STATED PROBLEM 1: According to the Swift Energy letter, how many shares of common stock may be issued under the 1990 Stock Compensation Plan?
STATED PROBLEM 2: Please pick up the Swift Energy letter where it stops and carry on writing it.

EXCERPT PROVIDED:

[Jenkens & Gilchrist Letterhead]
September 7, 2000
Swift Energy Company
16825 Northchase Dr., Suite 400
Houston, Texas 77069
Re: Swift Energy Company - Registration Statement on Form S-8
covering 1,660,548 shares of common stock
Gentlemen:
We have acted as securities counsel to Swift Energy Company, a Texas
corporation (the "Company"), in connection with the preparation of a
Registration Statement on Form S-8 (the "Registration Statement") to be filed
with the Securities and Exchange Commission under the Securities Act of 1933, as
amended (the "Securities Act"), on or about September 7, 2000, relating to the
registration of a total of 1,660,548 shares of common stock (the "Common Stock")
of the Company that may be issued by the Company pursuant to employee benefit
plans of the Company, including (i) 1,214,404 shares of Common Stock issuable
pursuant to the Swift Energy Company 1990 Stock Compensation Plan (the
"Compensation Plan"), (ii) 330,000 shares of Common Stock issuable pursuant to
the Swift Energy Company 1990 Nonqualified Stock Option Plan (the "Option Plan")

STORED RECORDS:

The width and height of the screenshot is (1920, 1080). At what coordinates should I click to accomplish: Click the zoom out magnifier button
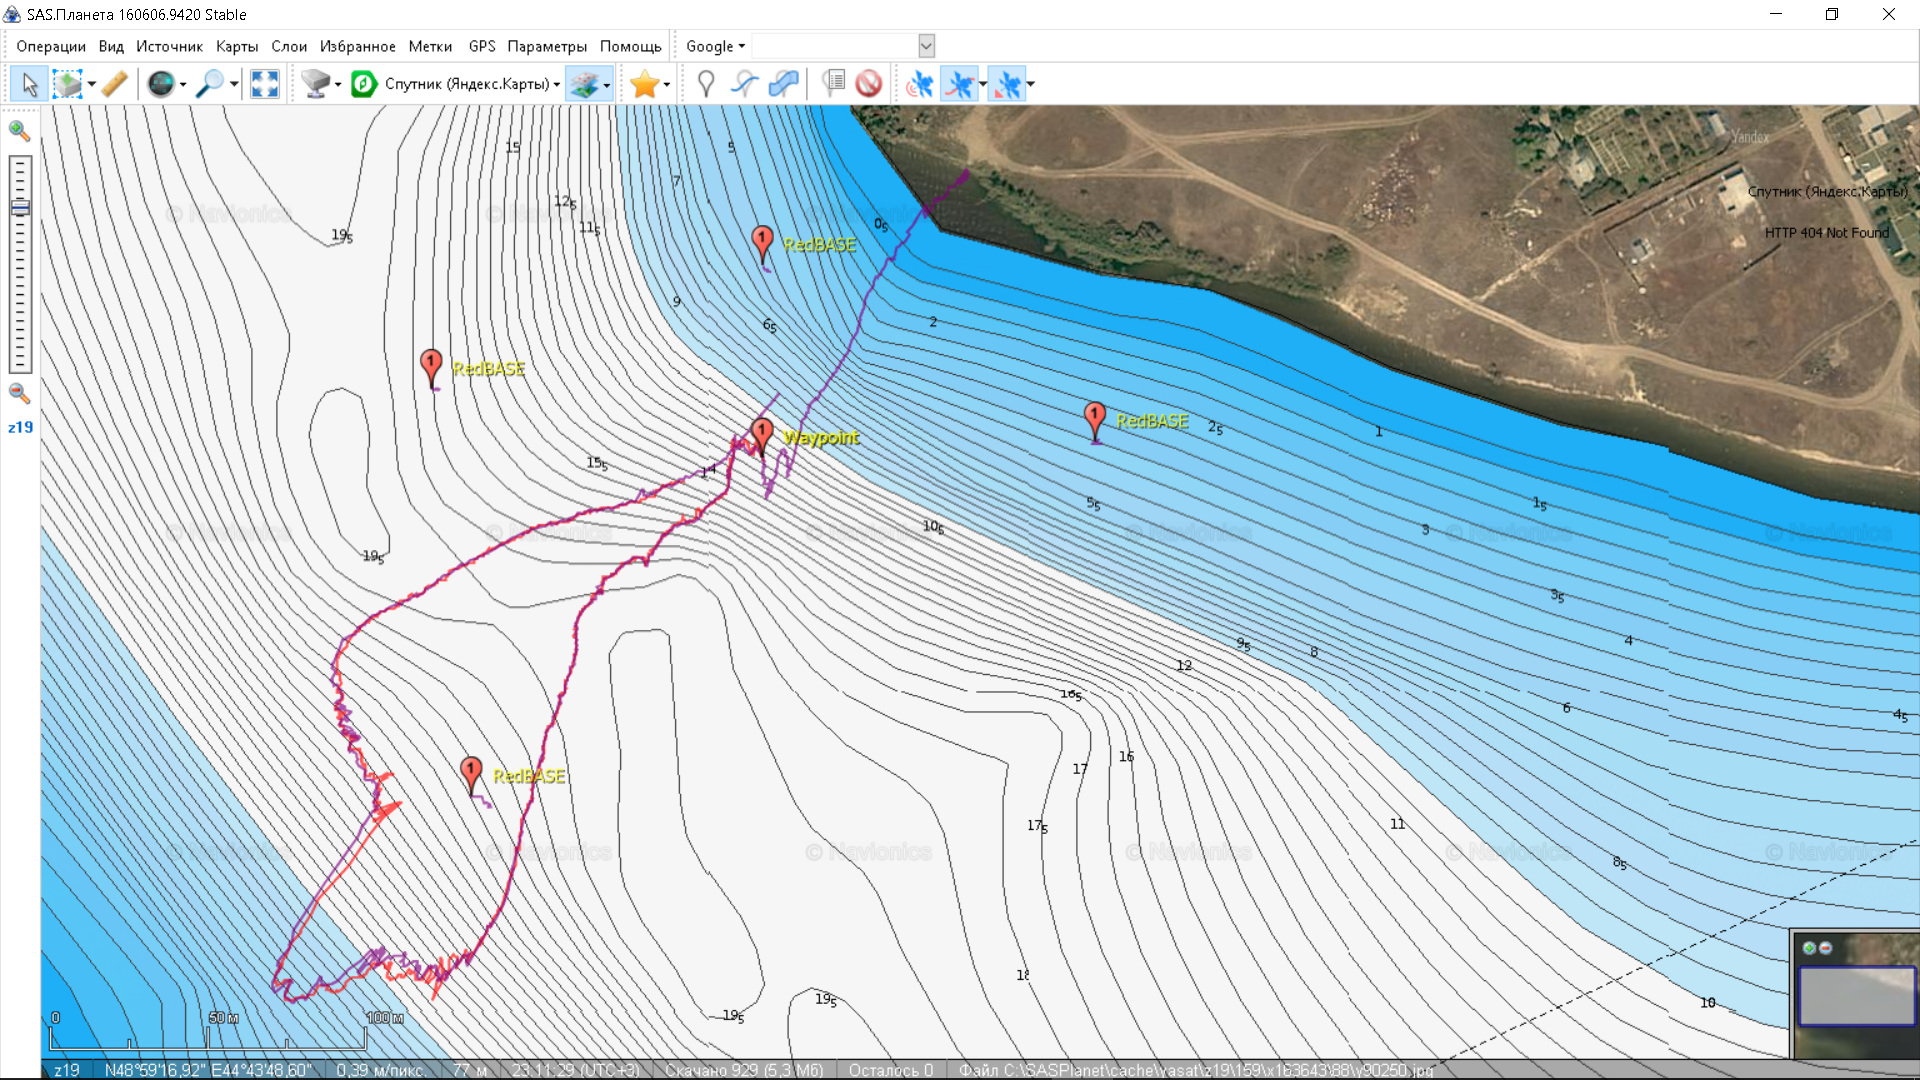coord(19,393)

==

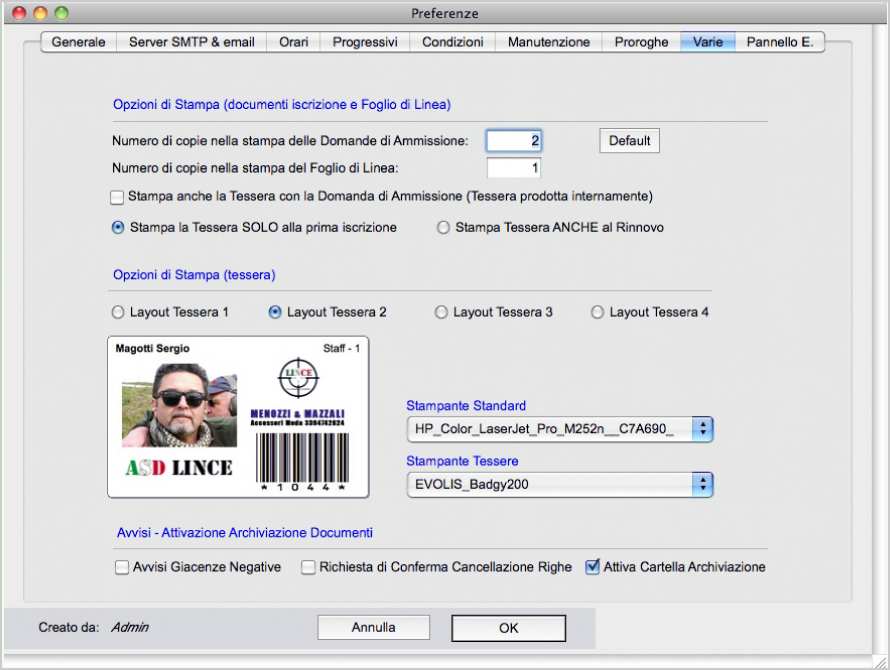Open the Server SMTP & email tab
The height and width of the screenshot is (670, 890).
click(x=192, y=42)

--

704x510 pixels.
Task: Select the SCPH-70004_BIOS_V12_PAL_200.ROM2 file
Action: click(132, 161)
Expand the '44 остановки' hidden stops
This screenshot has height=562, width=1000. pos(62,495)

OUTPUT 1: 1,214,404 shares

OUTPUT 2:
and (iii) 116,144 shares of Common Stock issuable pursuant to the Swift Energy
Company Employee Savings Plan (the "401(k) Plan" which, together with the
Compensation Plan and the Option Plan, are the "Plans").
You have requested an opinion with respect to certain legal aspects of
the filing. In connection therewith, we have examined and relied upon the
original, or copies identified to our satisfaction, of (1) the Articles of
Incorporation, as amended, and the Bylaws, as amended, of the Company; (2)
minutes and records of the corporate proceedings of the Company with respect to
the establishment of the Plans, the issuance of the Shares of Common Stock
pursuant to the Plans and related matters; (3) the Registration Statement and
exhibits thereto, including the Plans; and (4) such other documents and
instruments as we have deemed necessary for the expression of opinions herein
contained. In making the foregoing examinations, we have assumed the genuineness
of all signatures and the authenticity of all documents submitted to us as
originals, and the conformity to original documents of all documents submitted
to us as certified or photostatic copies. As to various questions of fact
material to this opinion, and as to the content and form of the Articles of
Incorporation, as amended, and the Bylaws, as amended, minutes, records,
resolutions and other documents or writings of the Company, we have relied, to
the extent deemed reasonably appropriate, upon representations or certificates
of officers or directors of the Company and upon documents, records and
instruments furnished to us by the Company, without independent check or
verification of their accuracy.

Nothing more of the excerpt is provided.